Alberghi in vendita
Valle di Fassa: l’economia turistica in sofferenza.
Il mestiere dell’albergatore non è mai stato facile. Sempre al centro di invidie, questo sì. Per comprendere l’impegno che viene richiesto agli operatori del settore bisogna vivere la professione. Negli ultimi anni le antipatie verso l’imprenditoria turistica hanno trovato alimento fertile dalla diffusione a macchia d’olio del contributo pubblico, dalla discrezionalità, tutta politica, con cui questo veniva distribuito. Ma anche dalle uscite pubbliche dei dirigenti dell’associazione provinciale ogni qualvolta abbiano preso posizione su problemi politici o sociali, evidenziando un’assoluta assenza di cultura dell’ambiente, conducendo una guerriglia contro i dipendenti pubblici ed i pubblici servizi, e presentandosi come esponenti dell’economia dominante della provincia: insomma, dimostrandosi incapacità di ogni confronto con le diversità.
Ma i tempi stanno cambiando ed un settore che sembrava impossibile venisse a soffrire di problemi economici e strutturali sta tremando. Fare l’albergatore oggi è sempre più difficile, anche nella forte e stabile valle di Fassa.
Il turismo estivo in montagna è sempre meno appetibile e la stagione non riesce a svilupparsi su tempi lunghi.
Il settore invernale comporta costi di gestione, specialmente energetici, pesanti, solo pochi anni fa imprevedibili in queste dimensioni.
La politica delle seconde case, diffusa in ogni comune turistico (nelle aree ad alta vocazione turistica l’edilizia speculativa ha superato abbondantemente la presenza di edilizia residenziale), oltre ad aver consumato territorio e paesaggio, oltre ad aver cancellato per i residenti la possibilità di costruire la loro prima casa causa i costi insostenibili dei terreni, ha mortificato la qualità del turismo, e l’industria alberghiera è la vittima più importante di questa scelta amministrativa.

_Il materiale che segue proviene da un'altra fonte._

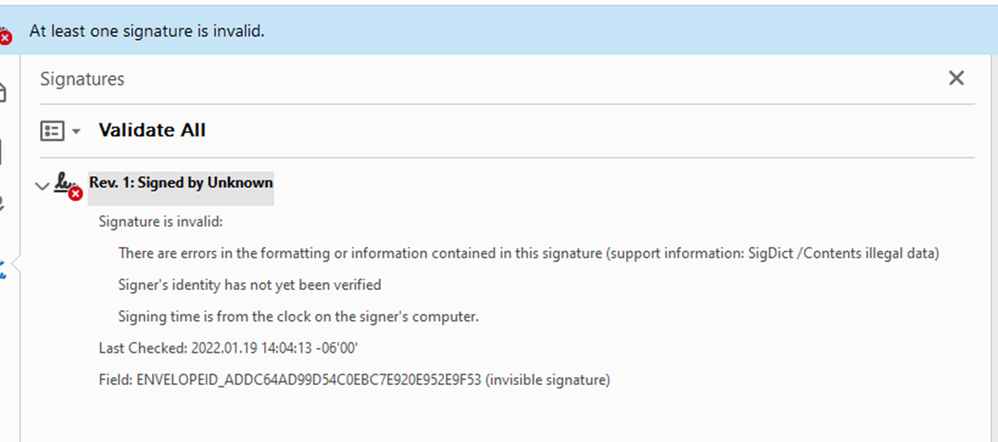Click the Signatures panel title
Viewport: 998px width, 442px height.
82,79
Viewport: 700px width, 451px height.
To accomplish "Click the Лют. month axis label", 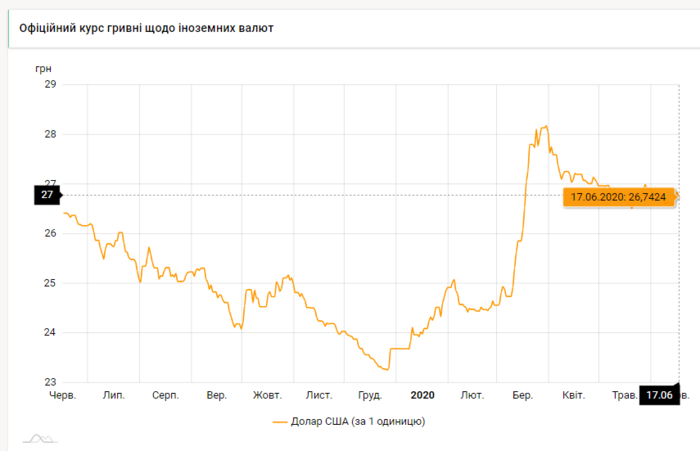I will [472, 395].
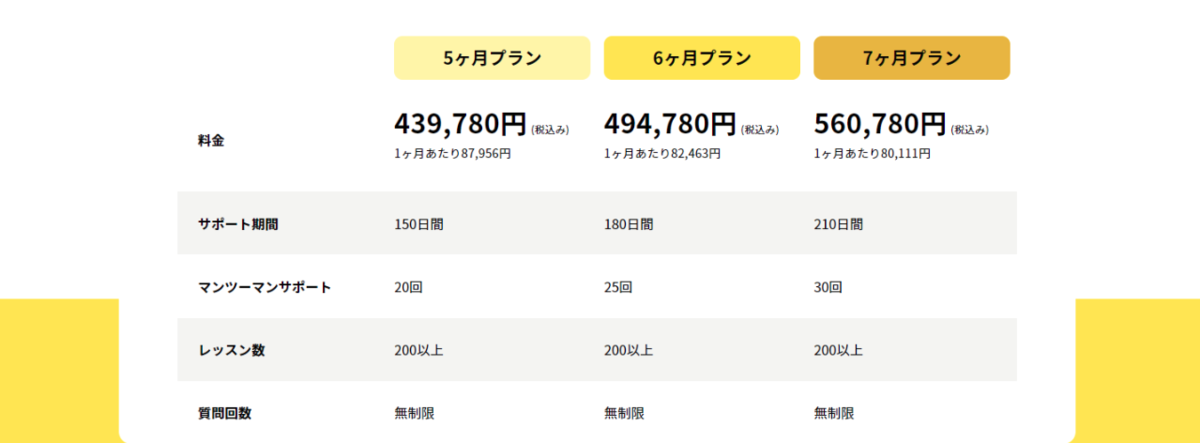Select the 6ヶ月プラン header
Image resolution: width=1200 pixels, height=443 pixels.
click(702, 58)
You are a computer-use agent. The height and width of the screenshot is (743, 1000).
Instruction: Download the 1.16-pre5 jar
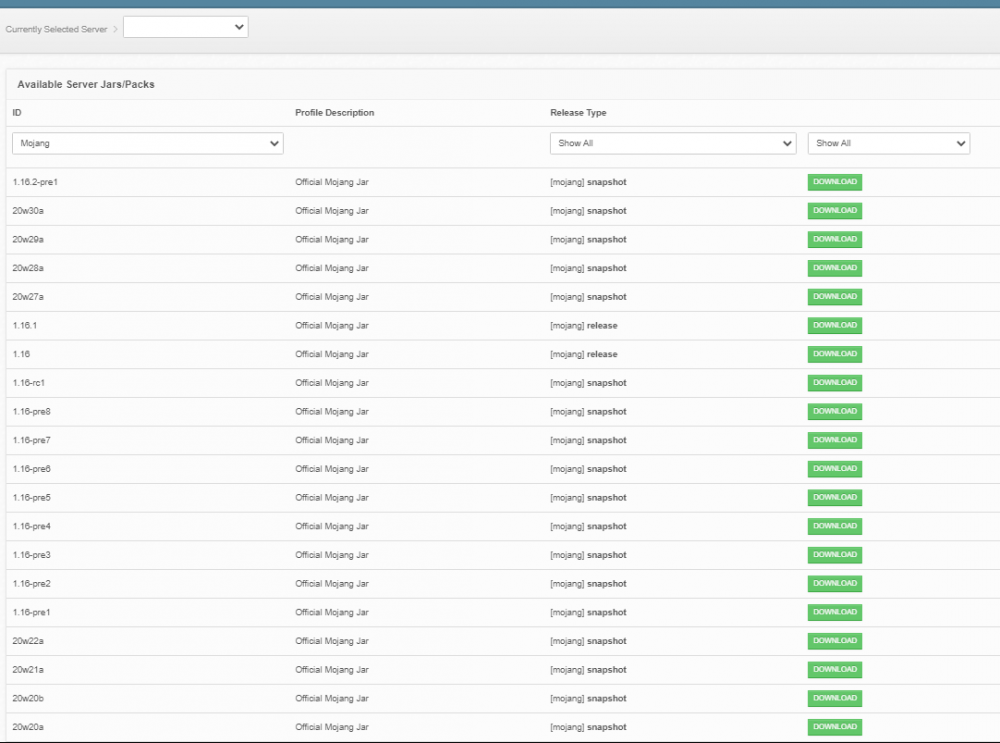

La legge Gilmozzi sulle seconde case è arrivata troppo tardi e si percepisce come sui territori i sindaci strettamente legati agli studi tecnici non riescano a darle attuazione.
A questi dati oggettivi si aggiunge la politica del contributo provinciale facile. Le imprese alberghiere a conduzione famigliare sono state incentivate a potenziare sempre più la loro offerta. Prima con ampliamenti importanti, poi con l’offerta di sale conferenza, piscine interne, aree fitness, palestre, saune... Tutti interventi che nel corso degli anni hanno impegnato centinaia di strutture: e così gli albergatori, nonostante i sostanziosi contributi pubblici, si sono trovati esposti con mutui incredibili, anche valutabili in milioni di euro. Ed oggi non solo ci si accorge dell’impossibilità di rientrare da simili indebitamenti, ma in troppi casi non si riesce nemmeno a dare una risposta alla scadenza del mutuo.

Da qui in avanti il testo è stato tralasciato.